GIVEN DATA: Begin
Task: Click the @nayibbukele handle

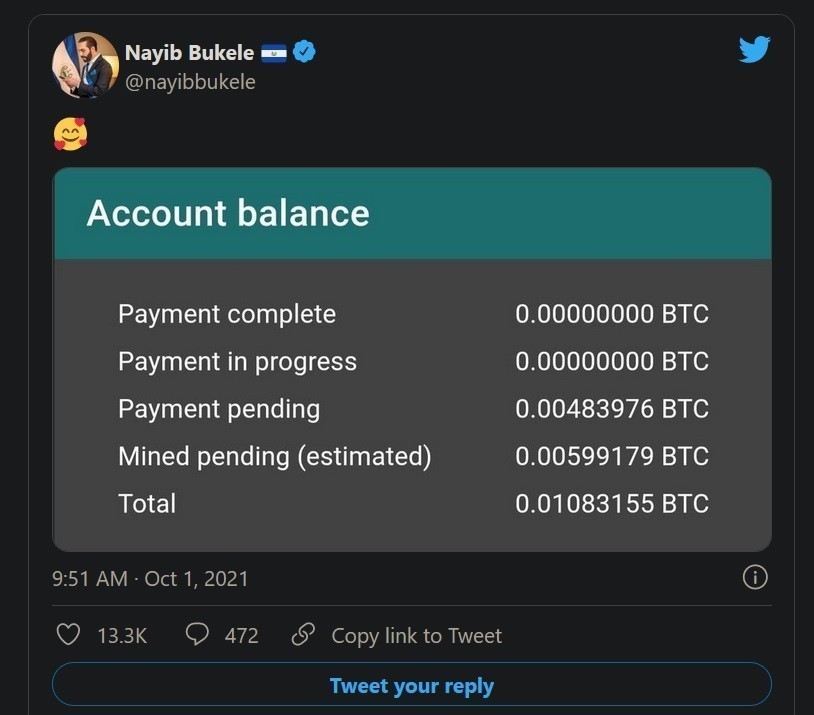Action: coord(190,82)
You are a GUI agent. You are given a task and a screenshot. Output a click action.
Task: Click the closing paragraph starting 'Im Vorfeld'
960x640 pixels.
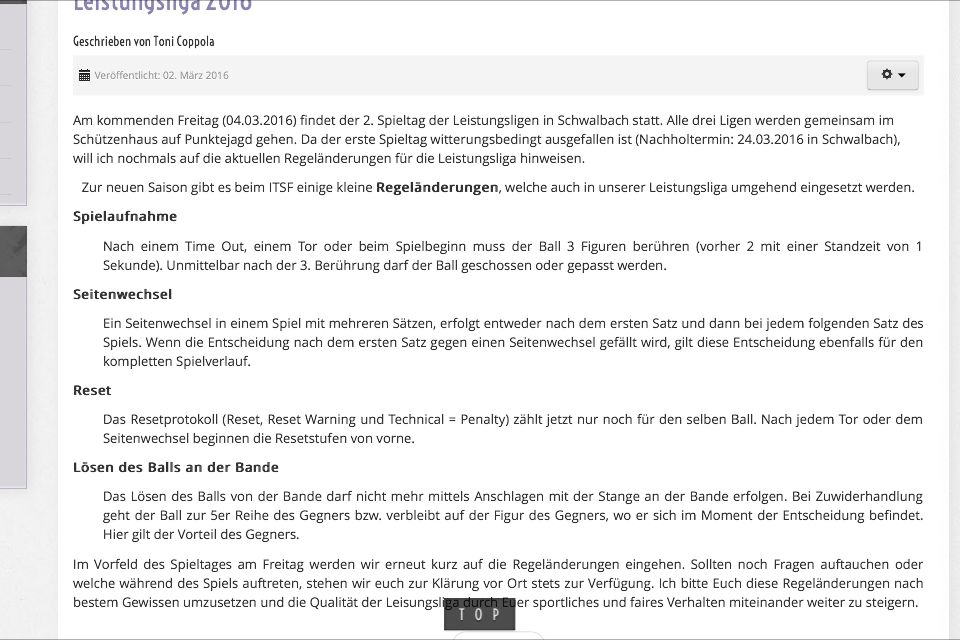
GIVEN DATA: End
* WORK ORDER: Set down word for word every line from the line containing "Task: Click the closing" through the last line of the entries, and nothing more; no pictures.

* YOUR RESPONSE:
Task: Click the closing paragraph starting 'Im Vorfeld'
960x640 pixels.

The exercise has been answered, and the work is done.